=== Task requirements ===
A precise copy of the data is required, with every picture left out.

-=-=-=-=-

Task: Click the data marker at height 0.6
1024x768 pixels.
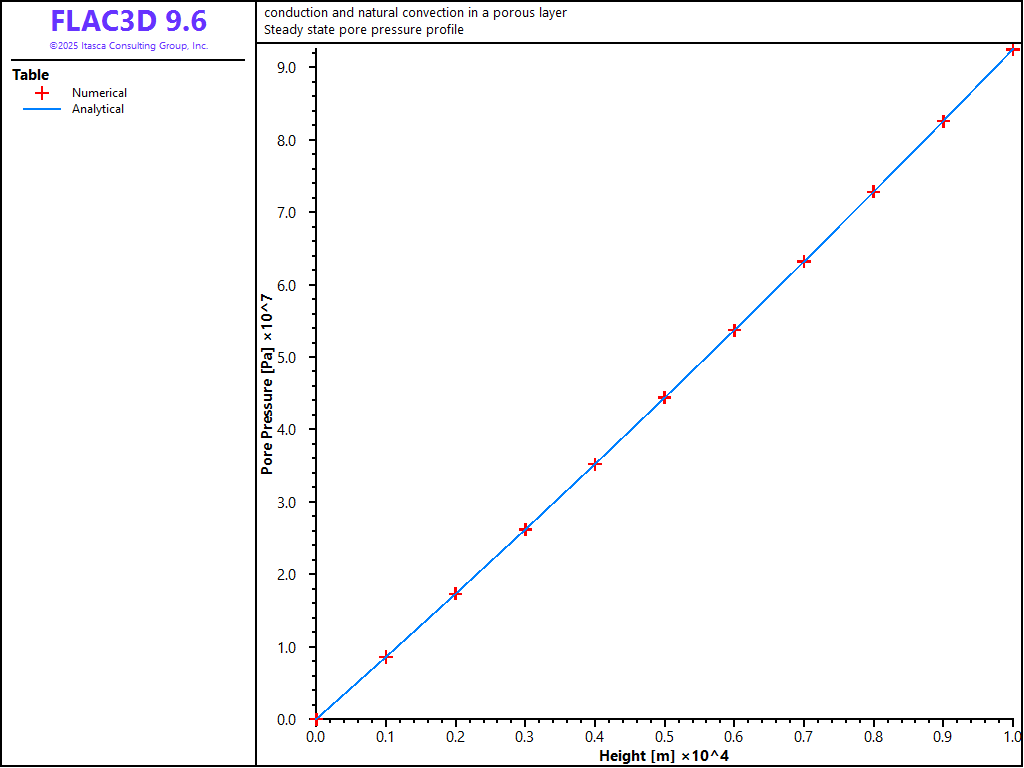Action: [x=734, y=330]
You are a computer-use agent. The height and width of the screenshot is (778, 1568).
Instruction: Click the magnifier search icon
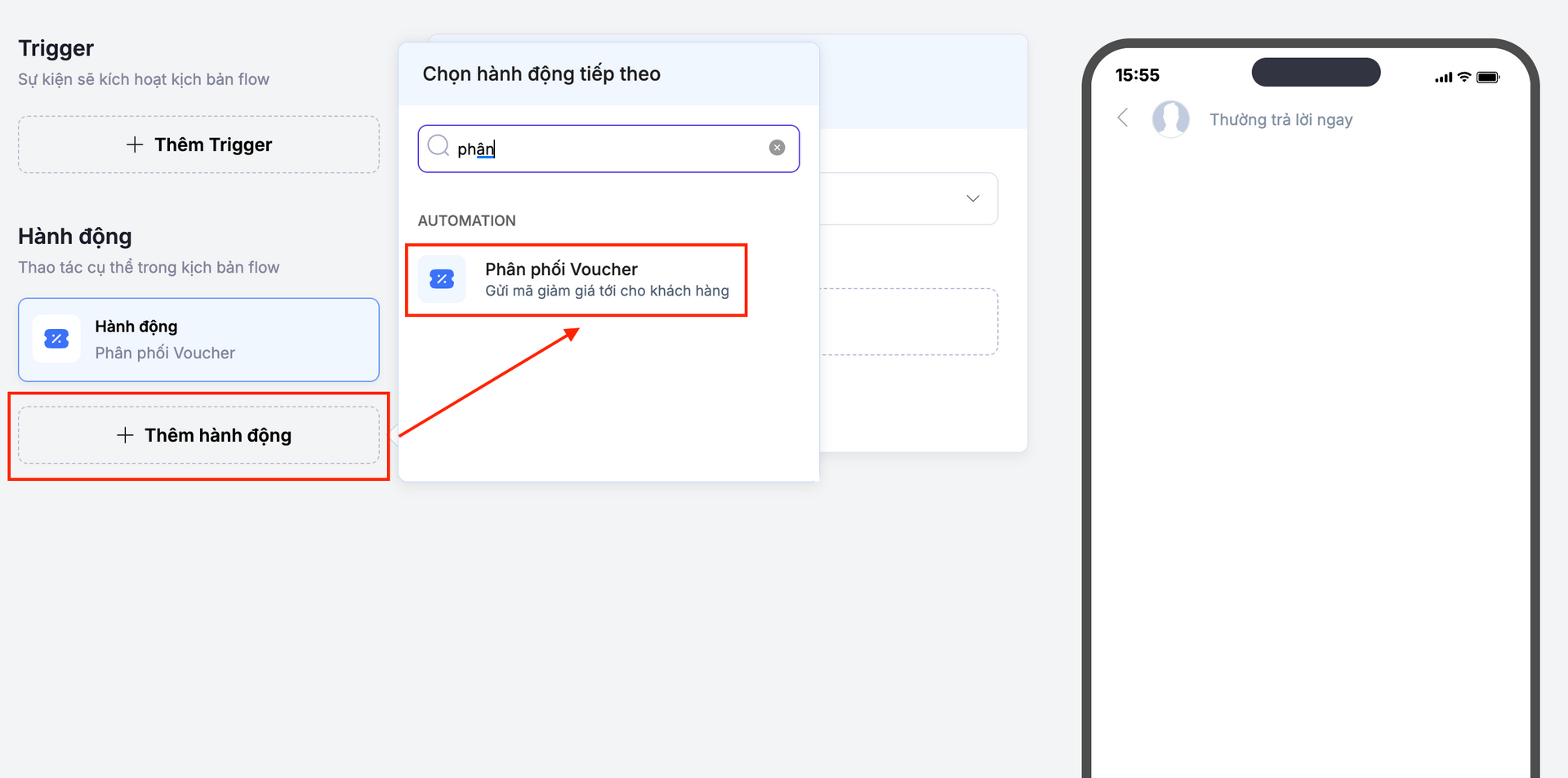(439, 146)
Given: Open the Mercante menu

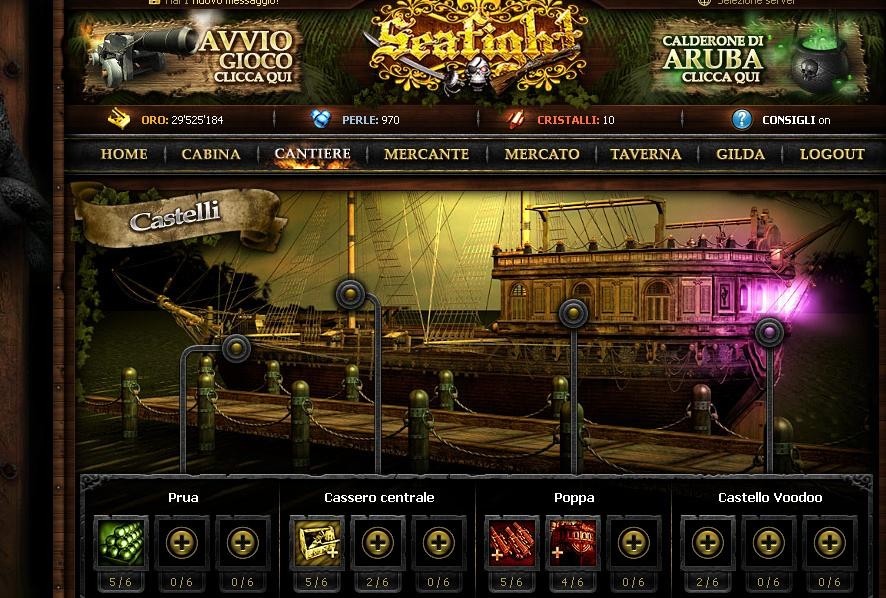Looking at the screenshot, I should 427,154.
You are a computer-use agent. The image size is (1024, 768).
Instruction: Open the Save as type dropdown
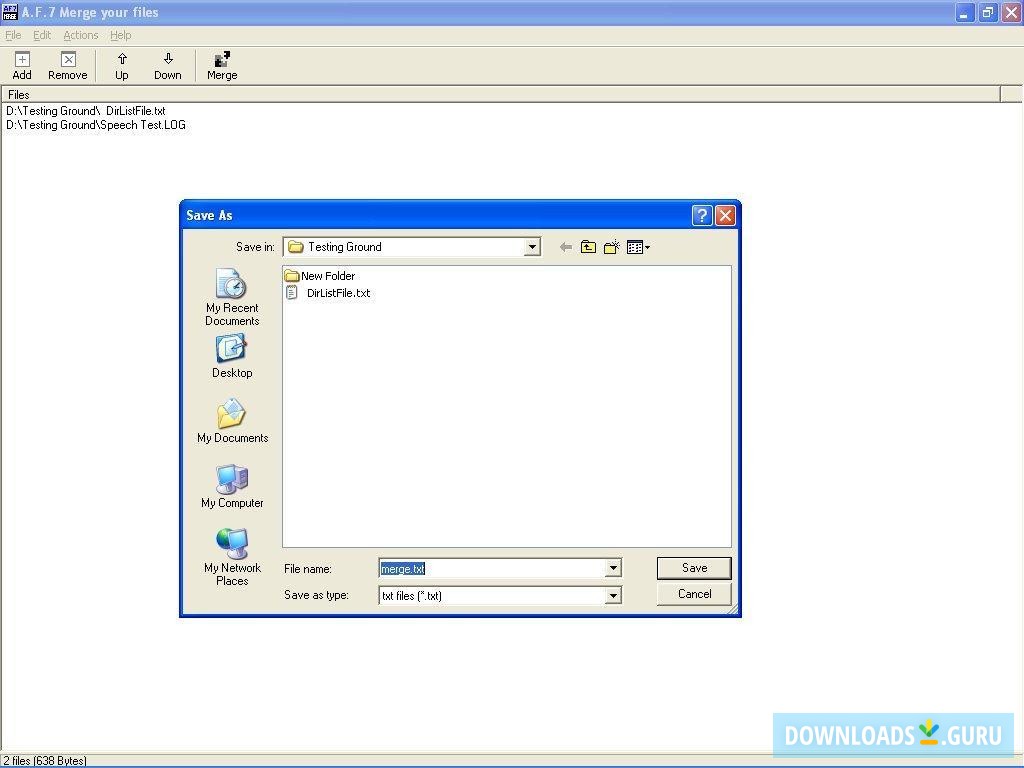click(x=613, y=595)
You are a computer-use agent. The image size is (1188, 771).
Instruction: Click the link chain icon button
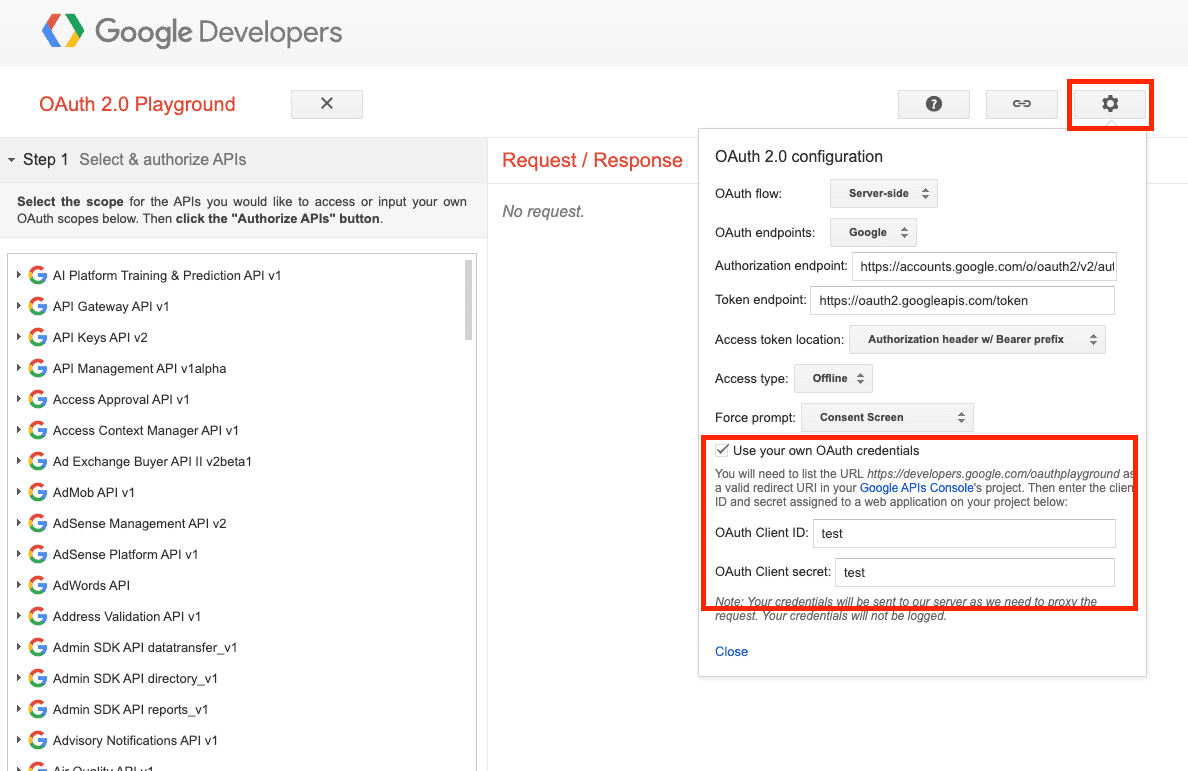tap(1021, 104)
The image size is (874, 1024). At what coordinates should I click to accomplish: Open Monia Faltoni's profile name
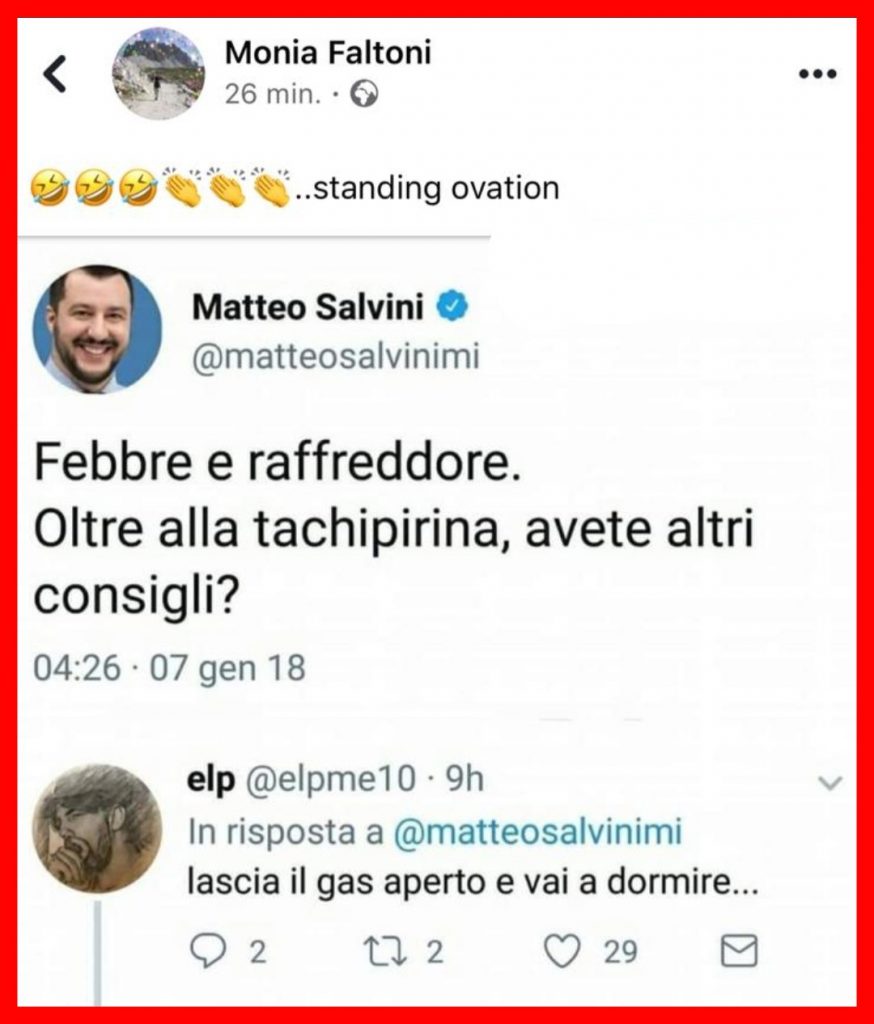tap(328, 52)
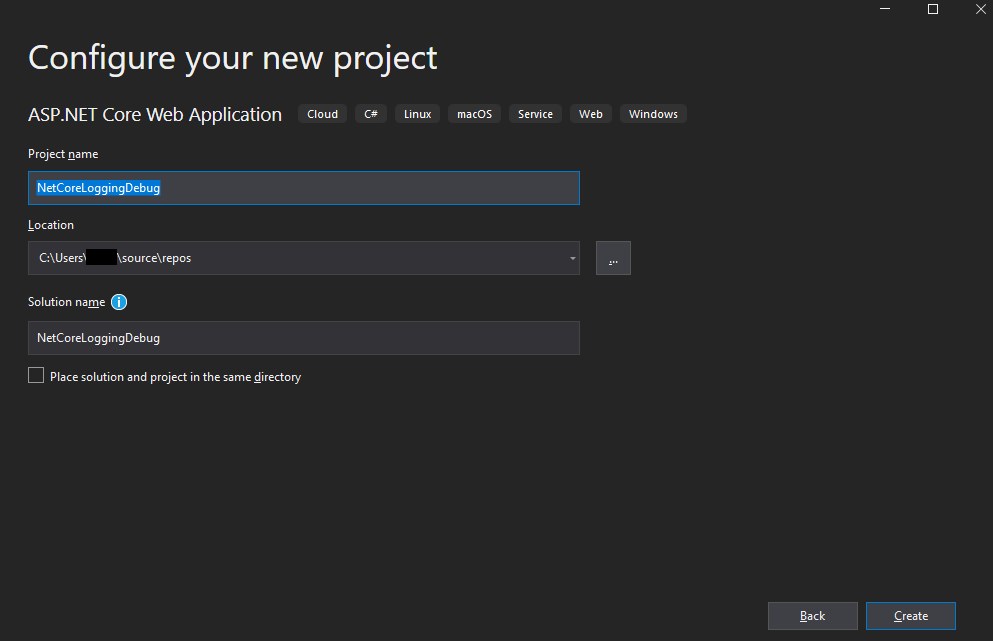Viewport: 993px width, 641px height.
Task: Open the folder browse dialog with the ellipsis button
Action: tap(612, 258)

-=-=-=-=-

=== Answer for the task ===
Task: Click the data marker at height 0.6
1024x768 pixels.
Action: [x=734, y=330]
You are a computer-use agent. The height and width of the screenshot is (778, 1568).
Instruction: Click the magnifier search icon
(439, 146)
Given: Open the Mercante menu

Looking at the screenshot, I should 427,154.
You are a computer-use agent. The image size is (1024, 768).
Instruction: Open the Save as type dropdown
click(x=613, y=595)
You are a computer-use agent. The image size is (1188, 771).
Instruction: Click the link chain icon button
tap(1021, 104)
The image size is (874, 1024). At what coordinates should I click to accomplish: Open Monia Faltoni's profile name
tap(328, 52)
Viewport: 993px width, 641px height.
Task: Open the folder browse dialog with the ellipsis button
Action: tap(612, 258)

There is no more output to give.